Ao vê-la pendurada num lugar de destaque entre as demais, o meu cérebro coitado não ofereceu resistência e resolvi investir dez dos vinte euros com que saíra de casa de manhã para ir arranjar o cabelo. Paguei-a, depois apalpei-a, cheirei-a e tomei-lhe o peso como se fosse uma pepita autêntica da pedra preciosa de que falava há pouco.

Agora, não pensava sequer em raspá-la para não vir a descobrir que não era premiada. Só queria saber o que iria vender a loja defronte da tabacaria que tinha fechado há dois dias para obras de remodelação. Estava morta de curiosidade para descobrir o que estava a coberto dos papéis com que cobriam a montra: páginas de jornais recentes onde, à mistura com manchetes espampanantes, sobressaíam as fotografias de políticos que algumas pessoas ao passar tinham vontade de cobrir … de impropérios.

Tinha visto recentemente a rondar uma senhora de telemóvel colado ao ouvido, e que em comparação não diferia grandemente da vendedora da tabacaria, porque era igualmente gordinha e aparentava gostar de mostrar o peito, num decote até ao umbigo que sugeria o começo breve de hostilidades se um dia a visse puxá-lo ainda mais para baixo na presença do meu namorado.

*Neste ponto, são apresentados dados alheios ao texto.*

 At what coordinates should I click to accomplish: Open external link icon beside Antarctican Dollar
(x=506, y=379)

Oxalá não fossem raspadinhas! Não que me importasse de vê-las concorrer entre si, a esganarem-se por uma quota de mercado que não existe, porque a concorrência é saudável e favorece a clientela, mas não quero imaginar se da dessa nova loja viesse também a fazer parte o meu namorado.

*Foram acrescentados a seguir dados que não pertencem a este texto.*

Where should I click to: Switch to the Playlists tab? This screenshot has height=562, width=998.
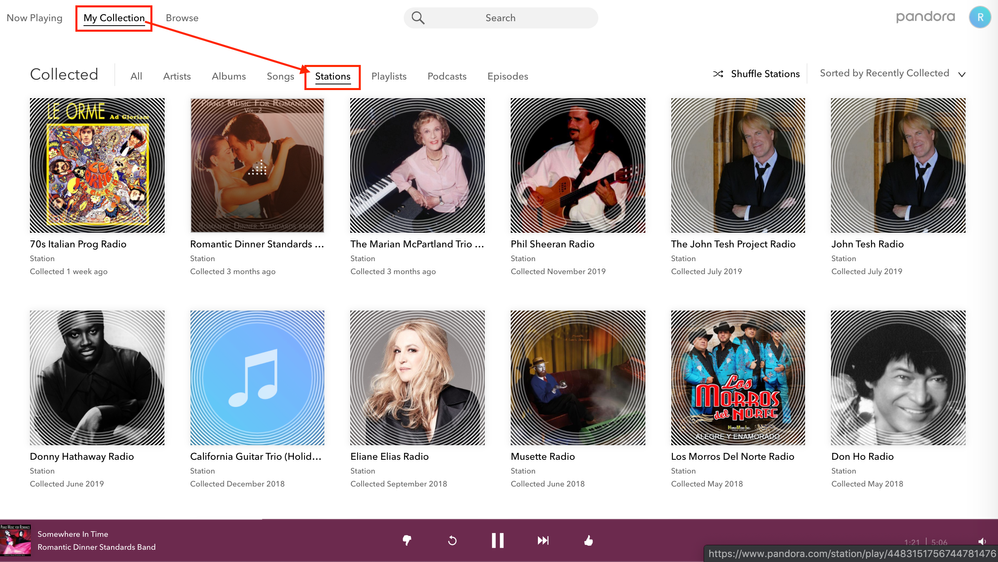click(x=388, y=76)
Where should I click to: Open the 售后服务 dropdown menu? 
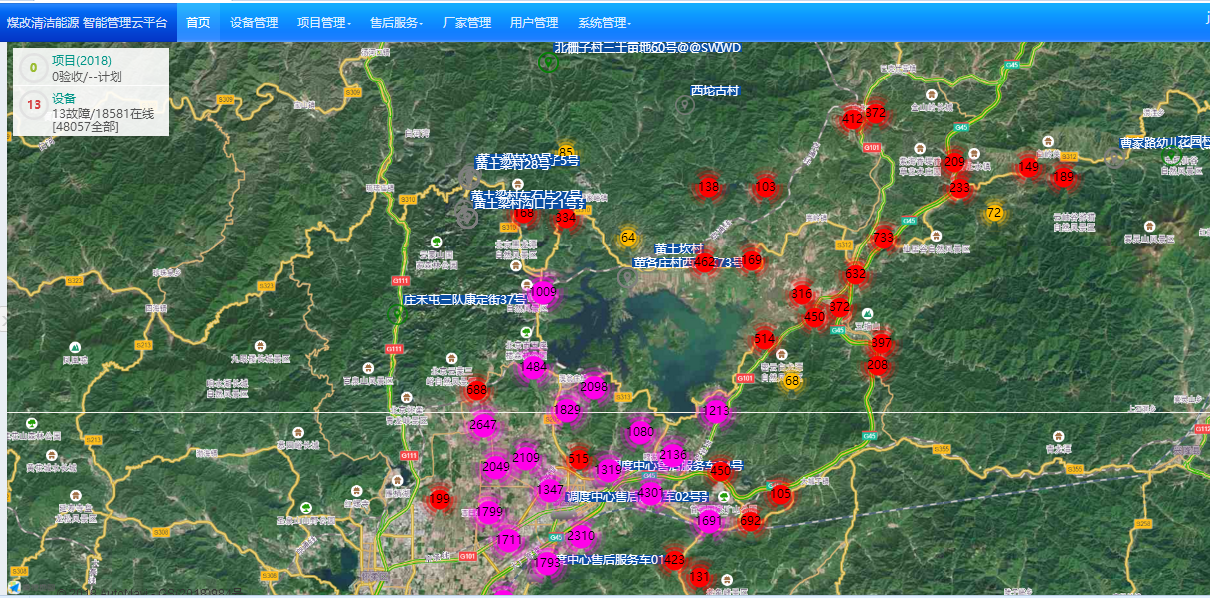(x=396, y=22)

Em comparação com ambas sou tão magra, que se ele em casa deixar de gostar do que tem, não sei como hei-de concorrer em pé de igualdade com elas, para junto de quem temo que ele possa ir. Chama-se a isto concorrência desleal exercida por parte de quem possui melhores atributos físicos e para impedi-la não inventaram ainda qualquer autoridade da concorrência a quem eu me possa queixar.

Guardei a raspadinha na carteira e retirei-a dali a uma semana, toda espalmada como se tivesse servido durante mais tempo de separador entre as páginas de um livro que eu há muito deixara de ler.

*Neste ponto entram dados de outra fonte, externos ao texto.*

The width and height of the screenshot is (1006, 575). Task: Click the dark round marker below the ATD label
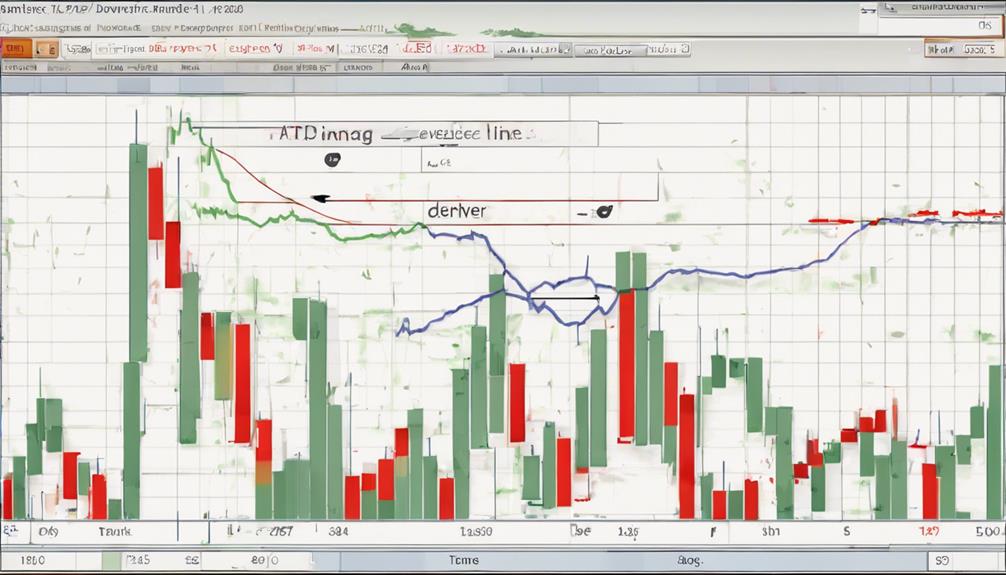pyautogui.click(x=331, y=159)
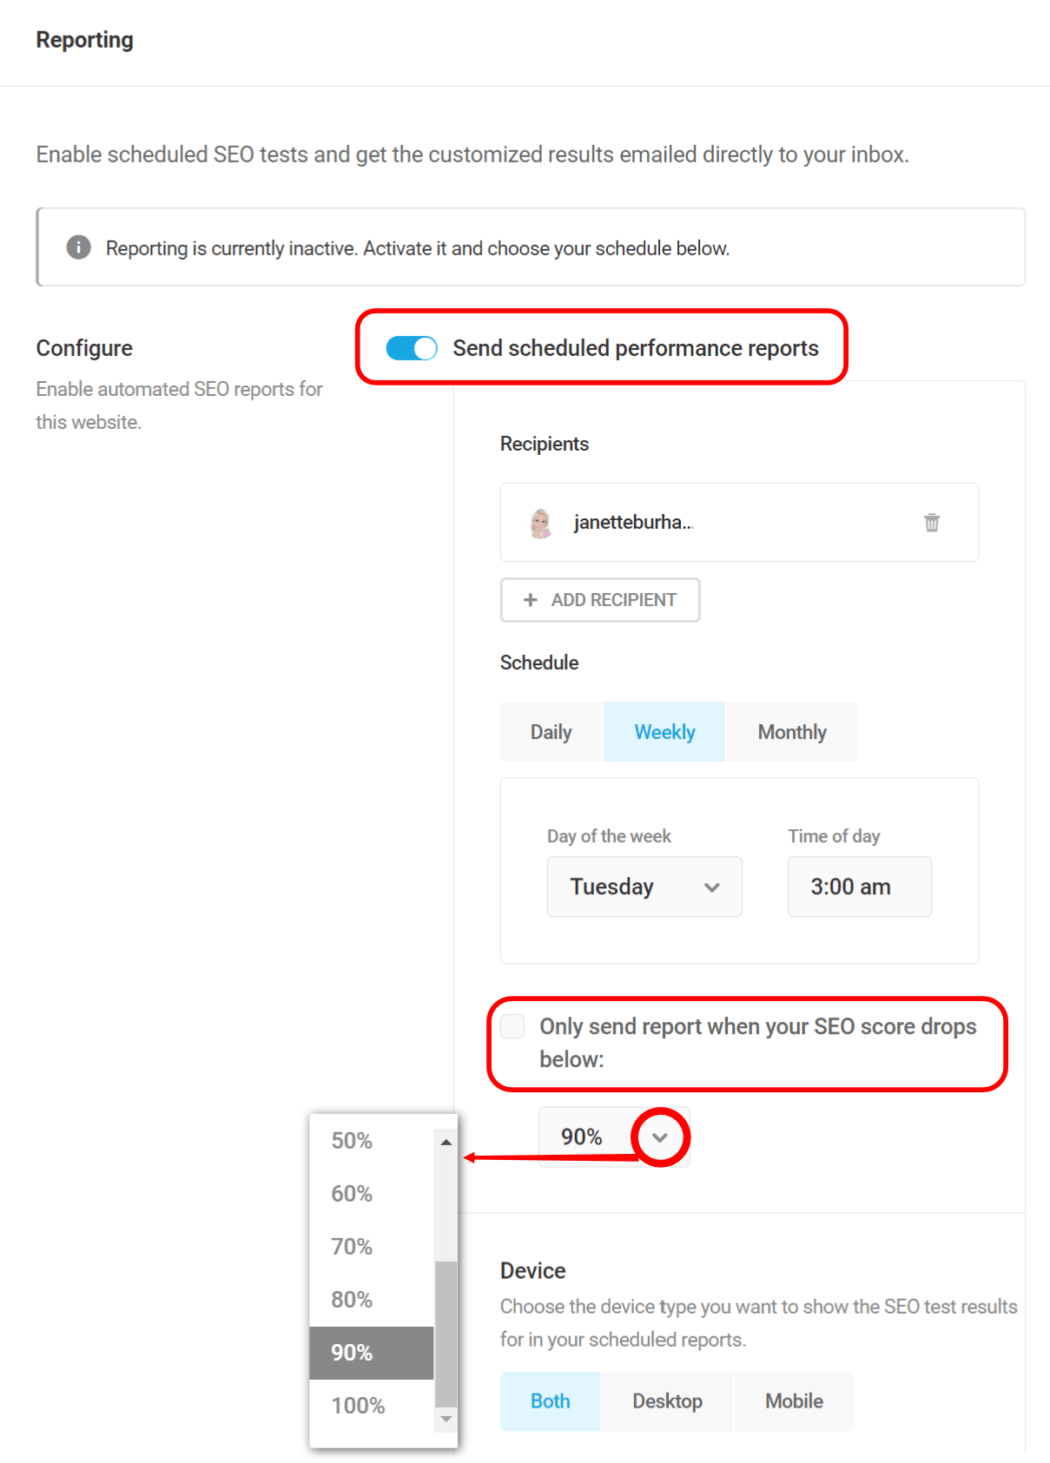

Dobrada ao meio, guardava no seu conteúdo um segredo que eu queria desvendar, uma combinação de símbolos que podiam representar um prémio pecuniário, talvez insuficiente para me tornar representante de uma marca italiana de sapatos em Portugal, mas o quanto bastasse para nas viagens a passeio que havia de fazer àquele país, os portugueses se orgulharem de ter-me a representá-los, por aparecer em todas as ocasiões sempre impecavelmente vestida e calçada.

Com uma moeda de vinte cêntimos, que para o efeito desejado tanto servia como uma de dois euros, presa entre o polegar e o indicador da minha mão mais ágil, pus-me a raspar vigorosamente a parte sombreada do cartão destinada a esse fim, como se pretendesse, no lugar dos símbolos que estava prestes a eliminar sem ver, colocar outros que fossem mais do meu agrado.

Raspei, raspei e tive a sorte de ver premiada a minha aposta. Em detrimento da perda dos dez euros, por conta do risco que corri, vi coroado o esforço e multiplicado o dinheiro investido por dois, que logo tornei a apostar na ânsia de ganhar para, juntamente com o cabelo, poder mandar retirar a cutícula das unhas e o buço, sem o qual não esperava que o meu namorado fugisse, lançando-se nos braços da empregada gordinha da tabacaria por quem chegou a demonstrar interesse no passado.

Não que o meu sobressaísse tanto, mas não tendo uma boca tão bem torneada como a dela, estava curiosa para saber se era por causa dessa penugem no lábio que as pessoas olhavam para mim ou por outro detalhe que até àquela altura me tivesse escapado.